Flux: Helm operator on AKS randomly deletes releases

Created on 15 Oct 2018 · 3Comments · Source: fluxcd/flux

When Tiller runs in AKS (Azure's hosted Kubernetes service), it sometimes gets into an inconsistent state because of a combination of a known networking issue in AKS (Azure's hosted Kubernetes service) and client-go not handling intermittent network failures nicely.

This causes the helm operator to occasionally reinstall a release (instead of upgrading it as it should), which fails because the release already exists. The helm operator then purges the "failed" release.

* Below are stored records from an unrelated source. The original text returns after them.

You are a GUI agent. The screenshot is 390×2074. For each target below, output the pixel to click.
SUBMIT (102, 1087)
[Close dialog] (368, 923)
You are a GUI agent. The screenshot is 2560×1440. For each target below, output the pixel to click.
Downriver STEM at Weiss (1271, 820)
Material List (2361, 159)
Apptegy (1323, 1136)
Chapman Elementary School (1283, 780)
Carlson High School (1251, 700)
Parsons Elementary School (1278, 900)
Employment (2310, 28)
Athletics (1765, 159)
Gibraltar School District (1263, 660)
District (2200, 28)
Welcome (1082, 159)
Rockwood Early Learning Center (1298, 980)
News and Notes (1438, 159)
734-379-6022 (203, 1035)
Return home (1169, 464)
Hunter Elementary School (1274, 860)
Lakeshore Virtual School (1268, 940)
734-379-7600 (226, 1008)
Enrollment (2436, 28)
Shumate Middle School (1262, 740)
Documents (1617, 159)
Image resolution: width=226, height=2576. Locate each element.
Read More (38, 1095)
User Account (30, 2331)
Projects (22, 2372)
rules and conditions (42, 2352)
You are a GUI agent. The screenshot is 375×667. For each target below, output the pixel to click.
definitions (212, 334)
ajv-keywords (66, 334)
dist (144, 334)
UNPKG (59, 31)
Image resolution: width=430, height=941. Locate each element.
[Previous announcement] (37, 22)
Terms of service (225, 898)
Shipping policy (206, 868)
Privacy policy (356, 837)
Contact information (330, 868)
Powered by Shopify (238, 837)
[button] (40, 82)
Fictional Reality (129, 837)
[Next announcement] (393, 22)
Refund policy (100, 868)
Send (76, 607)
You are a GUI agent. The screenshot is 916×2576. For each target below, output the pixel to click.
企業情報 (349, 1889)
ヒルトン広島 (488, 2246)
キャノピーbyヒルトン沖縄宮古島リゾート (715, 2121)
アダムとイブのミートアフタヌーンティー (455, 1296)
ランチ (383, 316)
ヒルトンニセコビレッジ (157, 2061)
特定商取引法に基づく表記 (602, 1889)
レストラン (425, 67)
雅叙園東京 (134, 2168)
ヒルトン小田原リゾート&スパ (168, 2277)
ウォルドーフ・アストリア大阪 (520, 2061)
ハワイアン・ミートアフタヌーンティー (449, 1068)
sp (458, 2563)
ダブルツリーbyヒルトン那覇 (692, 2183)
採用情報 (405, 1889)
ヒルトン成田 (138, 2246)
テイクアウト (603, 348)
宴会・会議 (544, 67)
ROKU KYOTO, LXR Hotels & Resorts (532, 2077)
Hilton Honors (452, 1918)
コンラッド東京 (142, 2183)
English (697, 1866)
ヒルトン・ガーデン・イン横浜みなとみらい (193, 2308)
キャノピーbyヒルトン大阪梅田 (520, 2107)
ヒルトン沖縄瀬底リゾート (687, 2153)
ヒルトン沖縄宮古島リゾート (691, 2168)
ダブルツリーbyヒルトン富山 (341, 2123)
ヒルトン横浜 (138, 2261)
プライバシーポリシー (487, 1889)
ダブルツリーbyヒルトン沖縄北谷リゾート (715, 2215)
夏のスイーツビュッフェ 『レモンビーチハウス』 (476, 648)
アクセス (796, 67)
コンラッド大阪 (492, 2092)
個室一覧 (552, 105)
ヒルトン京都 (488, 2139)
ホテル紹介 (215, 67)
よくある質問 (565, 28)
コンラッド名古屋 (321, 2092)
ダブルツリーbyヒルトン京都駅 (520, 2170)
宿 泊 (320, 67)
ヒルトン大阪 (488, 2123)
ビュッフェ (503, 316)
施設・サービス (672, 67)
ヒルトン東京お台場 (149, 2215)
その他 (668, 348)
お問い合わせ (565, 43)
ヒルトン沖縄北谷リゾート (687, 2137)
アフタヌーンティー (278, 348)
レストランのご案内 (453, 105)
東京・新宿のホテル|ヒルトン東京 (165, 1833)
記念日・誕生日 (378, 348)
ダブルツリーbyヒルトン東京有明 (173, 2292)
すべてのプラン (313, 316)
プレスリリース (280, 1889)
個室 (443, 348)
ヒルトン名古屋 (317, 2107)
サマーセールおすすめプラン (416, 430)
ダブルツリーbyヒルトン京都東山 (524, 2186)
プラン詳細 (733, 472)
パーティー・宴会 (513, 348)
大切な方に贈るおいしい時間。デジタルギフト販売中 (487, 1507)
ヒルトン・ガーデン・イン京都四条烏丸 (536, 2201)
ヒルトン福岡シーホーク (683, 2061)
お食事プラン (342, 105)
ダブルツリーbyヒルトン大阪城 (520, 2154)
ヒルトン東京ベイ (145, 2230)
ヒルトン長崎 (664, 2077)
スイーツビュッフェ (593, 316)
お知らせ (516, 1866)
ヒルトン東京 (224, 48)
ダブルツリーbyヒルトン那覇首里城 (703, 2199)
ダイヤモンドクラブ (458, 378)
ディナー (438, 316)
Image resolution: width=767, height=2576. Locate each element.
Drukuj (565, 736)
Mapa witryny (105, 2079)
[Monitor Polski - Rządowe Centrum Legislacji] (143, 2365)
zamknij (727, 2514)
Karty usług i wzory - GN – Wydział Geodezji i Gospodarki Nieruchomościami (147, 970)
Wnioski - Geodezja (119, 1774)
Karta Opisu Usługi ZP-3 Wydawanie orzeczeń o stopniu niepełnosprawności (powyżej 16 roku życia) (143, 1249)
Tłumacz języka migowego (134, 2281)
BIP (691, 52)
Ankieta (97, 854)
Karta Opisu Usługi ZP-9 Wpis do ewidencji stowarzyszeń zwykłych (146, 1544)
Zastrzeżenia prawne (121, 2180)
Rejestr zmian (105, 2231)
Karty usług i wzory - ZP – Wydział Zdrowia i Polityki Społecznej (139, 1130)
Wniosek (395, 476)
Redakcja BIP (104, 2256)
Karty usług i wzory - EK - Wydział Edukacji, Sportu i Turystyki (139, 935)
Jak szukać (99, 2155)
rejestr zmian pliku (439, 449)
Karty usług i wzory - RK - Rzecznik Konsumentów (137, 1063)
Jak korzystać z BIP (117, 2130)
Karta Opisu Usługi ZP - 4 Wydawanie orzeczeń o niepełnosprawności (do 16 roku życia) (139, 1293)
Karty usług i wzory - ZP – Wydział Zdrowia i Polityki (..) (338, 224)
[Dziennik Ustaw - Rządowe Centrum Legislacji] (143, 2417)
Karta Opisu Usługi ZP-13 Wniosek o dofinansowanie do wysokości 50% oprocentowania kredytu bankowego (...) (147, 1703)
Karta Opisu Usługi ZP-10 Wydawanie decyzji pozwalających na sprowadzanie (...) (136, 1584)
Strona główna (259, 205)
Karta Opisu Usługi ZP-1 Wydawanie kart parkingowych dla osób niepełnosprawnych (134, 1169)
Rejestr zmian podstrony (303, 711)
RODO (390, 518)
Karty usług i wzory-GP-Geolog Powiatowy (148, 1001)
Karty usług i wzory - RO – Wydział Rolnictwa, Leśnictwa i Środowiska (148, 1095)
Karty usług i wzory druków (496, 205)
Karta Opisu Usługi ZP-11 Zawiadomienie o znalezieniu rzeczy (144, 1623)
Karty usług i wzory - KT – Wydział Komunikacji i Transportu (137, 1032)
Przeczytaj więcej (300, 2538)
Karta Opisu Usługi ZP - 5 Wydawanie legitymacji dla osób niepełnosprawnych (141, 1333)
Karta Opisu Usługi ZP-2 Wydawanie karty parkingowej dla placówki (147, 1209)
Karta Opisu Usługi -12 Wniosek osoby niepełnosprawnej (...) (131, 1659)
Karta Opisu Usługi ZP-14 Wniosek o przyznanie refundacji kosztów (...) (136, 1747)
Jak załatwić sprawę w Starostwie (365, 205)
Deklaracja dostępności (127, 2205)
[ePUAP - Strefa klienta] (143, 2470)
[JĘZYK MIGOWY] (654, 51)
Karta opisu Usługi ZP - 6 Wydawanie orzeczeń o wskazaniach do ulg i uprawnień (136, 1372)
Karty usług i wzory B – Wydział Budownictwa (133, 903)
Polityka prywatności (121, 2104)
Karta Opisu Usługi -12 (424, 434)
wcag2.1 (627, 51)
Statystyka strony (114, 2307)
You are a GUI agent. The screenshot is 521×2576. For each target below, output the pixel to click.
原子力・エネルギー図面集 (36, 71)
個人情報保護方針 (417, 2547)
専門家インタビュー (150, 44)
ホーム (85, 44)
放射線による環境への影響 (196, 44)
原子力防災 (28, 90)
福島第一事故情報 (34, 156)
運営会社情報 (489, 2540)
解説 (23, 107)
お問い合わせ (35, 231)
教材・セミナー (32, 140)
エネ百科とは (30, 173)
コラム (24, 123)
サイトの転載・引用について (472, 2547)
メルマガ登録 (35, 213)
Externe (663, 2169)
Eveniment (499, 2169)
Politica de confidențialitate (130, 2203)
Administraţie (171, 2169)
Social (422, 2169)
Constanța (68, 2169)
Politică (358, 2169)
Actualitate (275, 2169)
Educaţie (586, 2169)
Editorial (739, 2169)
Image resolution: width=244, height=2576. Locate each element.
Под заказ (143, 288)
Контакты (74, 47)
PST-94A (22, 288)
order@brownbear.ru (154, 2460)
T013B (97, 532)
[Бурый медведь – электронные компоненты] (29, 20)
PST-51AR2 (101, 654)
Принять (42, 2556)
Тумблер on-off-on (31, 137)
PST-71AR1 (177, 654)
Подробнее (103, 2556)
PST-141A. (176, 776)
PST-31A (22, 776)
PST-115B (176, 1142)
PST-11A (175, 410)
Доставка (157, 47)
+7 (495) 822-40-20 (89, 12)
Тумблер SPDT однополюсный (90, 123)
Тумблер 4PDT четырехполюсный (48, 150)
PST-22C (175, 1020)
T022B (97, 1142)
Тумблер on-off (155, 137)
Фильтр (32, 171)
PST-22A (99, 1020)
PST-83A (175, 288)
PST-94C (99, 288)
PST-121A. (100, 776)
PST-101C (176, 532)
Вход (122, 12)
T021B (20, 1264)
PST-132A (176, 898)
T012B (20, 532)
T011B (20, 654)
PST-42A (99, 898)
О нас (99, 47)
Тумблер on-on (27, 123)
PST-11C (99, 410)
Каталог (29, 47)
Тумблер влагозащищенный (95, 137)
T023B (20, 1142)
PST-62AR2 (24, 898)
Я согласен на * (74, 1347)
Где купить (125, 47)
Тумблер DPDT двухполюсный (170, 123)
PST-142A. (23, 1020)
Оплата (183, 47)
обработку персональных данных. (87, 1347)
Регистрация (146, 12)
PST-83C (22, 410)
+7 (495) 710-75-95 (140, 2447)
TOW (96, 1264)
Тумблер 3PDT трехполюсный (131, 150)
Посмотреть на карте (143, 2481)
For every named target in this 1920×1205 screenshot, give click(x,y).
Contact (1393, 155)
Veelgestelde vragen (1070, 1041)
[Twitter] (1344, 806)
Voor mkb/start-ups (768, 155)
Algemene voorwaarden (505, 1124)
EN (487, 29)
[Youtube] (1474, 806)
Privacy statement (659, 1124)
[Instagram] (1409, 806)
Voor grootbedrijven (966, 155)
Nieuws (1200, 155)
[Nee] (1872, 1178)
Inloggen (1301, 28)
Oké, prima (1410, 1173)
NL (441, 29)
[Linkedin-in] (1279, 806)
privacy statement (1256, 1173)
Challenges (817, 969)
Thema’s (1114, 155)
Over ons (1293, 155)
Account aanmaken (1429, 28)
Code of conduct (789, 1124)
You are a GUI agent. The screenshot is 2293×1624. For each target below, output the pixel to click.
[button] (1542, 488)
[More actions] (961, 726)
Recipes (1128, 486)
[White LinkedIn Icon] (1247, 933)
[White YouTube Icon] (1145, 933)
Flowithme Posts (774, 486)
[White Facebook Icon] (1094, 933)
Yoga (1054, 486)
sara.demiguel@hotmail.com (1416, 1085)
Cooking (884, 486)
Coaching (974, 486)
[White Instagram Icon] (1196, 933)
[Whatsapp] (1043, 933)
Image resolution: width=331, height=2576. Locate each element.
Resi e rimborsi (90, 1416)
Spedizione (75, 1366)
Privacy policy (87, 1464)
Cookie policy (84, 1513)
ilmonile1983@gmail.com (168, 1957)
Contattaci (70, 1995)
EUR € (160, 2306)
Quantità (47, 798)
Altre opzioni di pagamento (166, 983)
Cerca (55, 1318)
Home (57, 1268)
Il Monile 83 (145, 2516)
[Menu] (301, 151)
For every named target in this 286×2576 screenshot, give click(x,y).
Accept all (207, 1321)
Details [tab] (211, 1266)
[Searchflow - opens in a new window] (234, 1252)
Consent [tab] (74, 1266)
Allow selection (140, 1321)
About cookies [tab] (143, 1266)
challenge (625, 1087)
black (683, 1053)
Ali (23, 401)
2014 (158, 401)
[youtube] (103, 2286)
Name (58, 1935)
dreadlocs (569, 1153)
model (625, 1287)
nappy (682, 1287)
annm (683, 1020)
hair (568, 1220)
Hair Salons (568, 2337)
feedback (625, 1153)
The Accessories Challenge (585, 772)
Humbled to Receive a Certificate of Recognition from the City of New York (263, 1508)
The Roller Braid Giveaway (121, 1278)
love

A workaround for this (until the AKS team can apply it globally) is to apply the environment variables mentioned in Azure/AKS#676 to the helm operator pod.

FAQ helm

Source

brantb

Most helpful comment

Resolved in #1530

stefanprodan on 19 Nov 2018

🎉3

All 3 comments

1446 adds an `extraEnvs` value to the helm chart, so you can apply the workaround like so:

helmOperator:
  extraEnvs:
  - name: KUBERNETES_PORT_443_TCP_ADDR
    value: <your-fqdn-prefix>.hcp.<region>.azmk8s.io
  - name: KUBERNETES_PORT
    value: tcp://<your-fqdn-prefix>.hcp.<region>.azmk8s.io:443
  - name: KUBERNETES_PORT_443_TCP
    value: tcp://<your-fqdn-prefix>.hcp.<region>.azmk8s.io:443
  - name: KUBERNETES_SERVICE_HOST
    value: <your-fqdn-prefix>.hcp.<region>.azmk8s.io

brantb on 15 Oct 2018

Are there any fixes we can apply within helm-op itself?